**Work instructions**
Please copy out the lines below, swapping "Click" for "Tap" wherever it occurs and keeping everything else the same. Leave the pictures out.
###
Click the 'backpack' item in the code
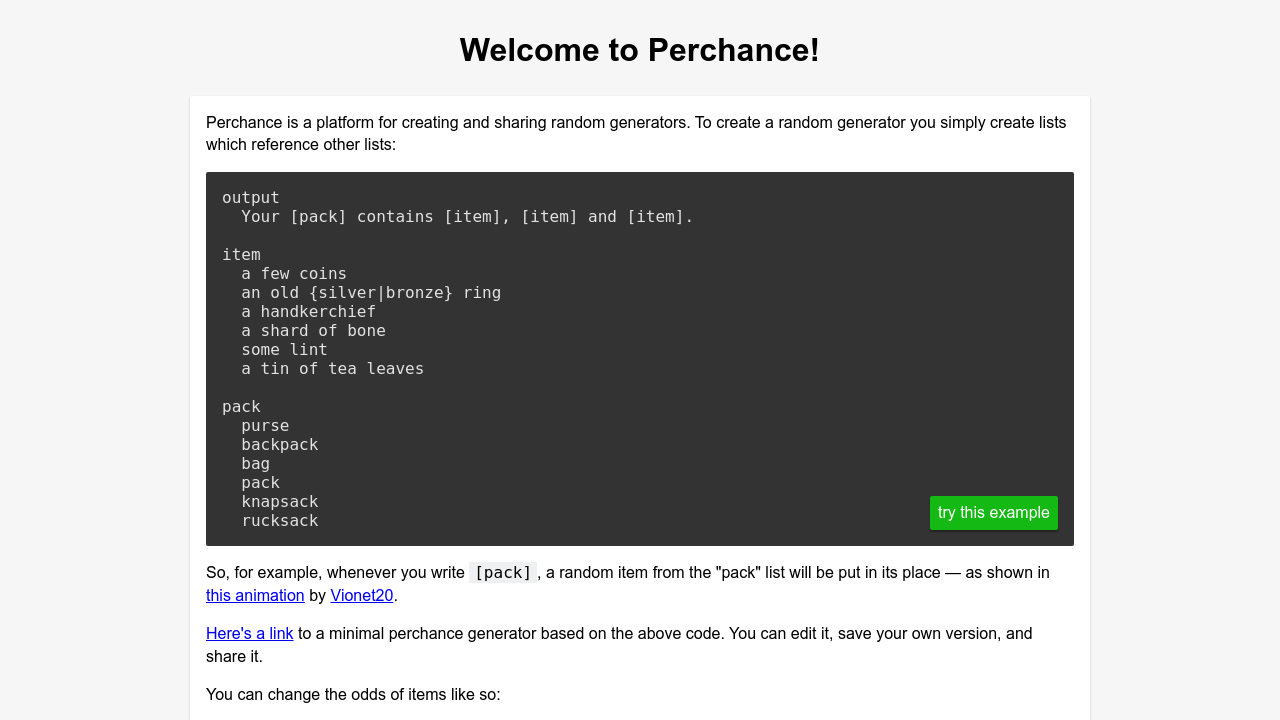Image resolution: width=1280 pixels, height=720 pixels. (279, 444)
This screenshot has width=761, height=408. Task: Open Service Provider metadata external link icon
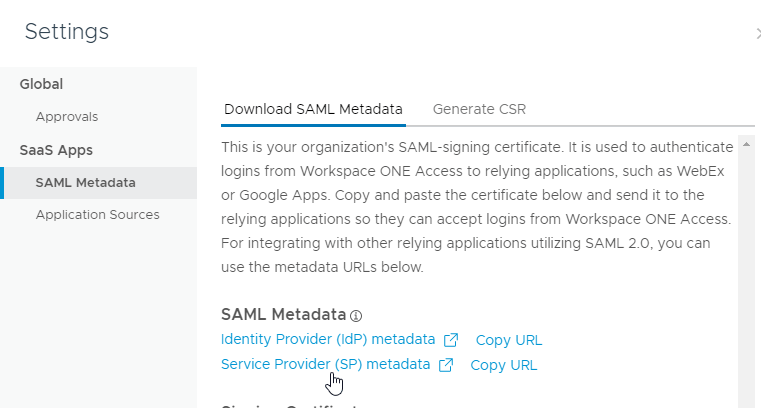(x=446, y=365)
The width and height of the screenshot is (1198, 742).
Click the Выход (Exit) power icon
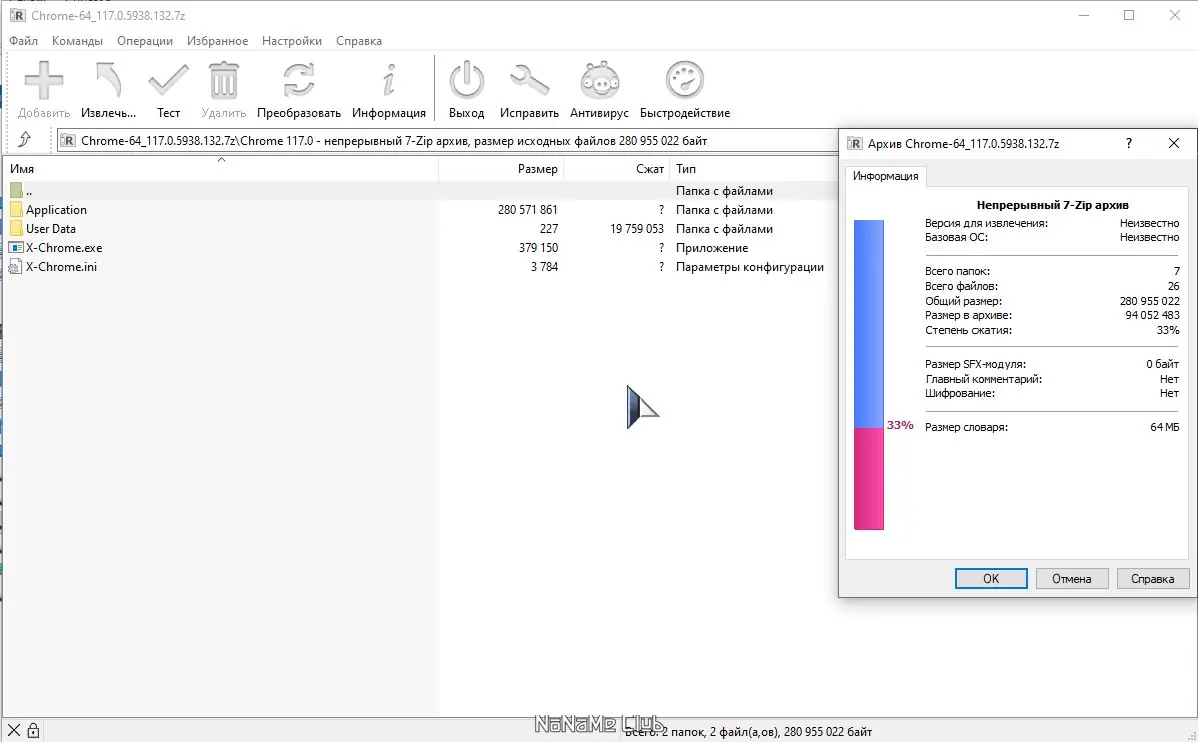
###
**Response to this exercise**
Tap the 'backpack' item in the code
Image resolution: width=1280 pixels, height=720 pixels. (279, 444)
This screenshot has width=761, height=408. Task: Open Service Provider metadata external link icon
(x=446, y=365)
The width and height of the screenshot is (1198, 742).
Tap the Выход (Exit) power icon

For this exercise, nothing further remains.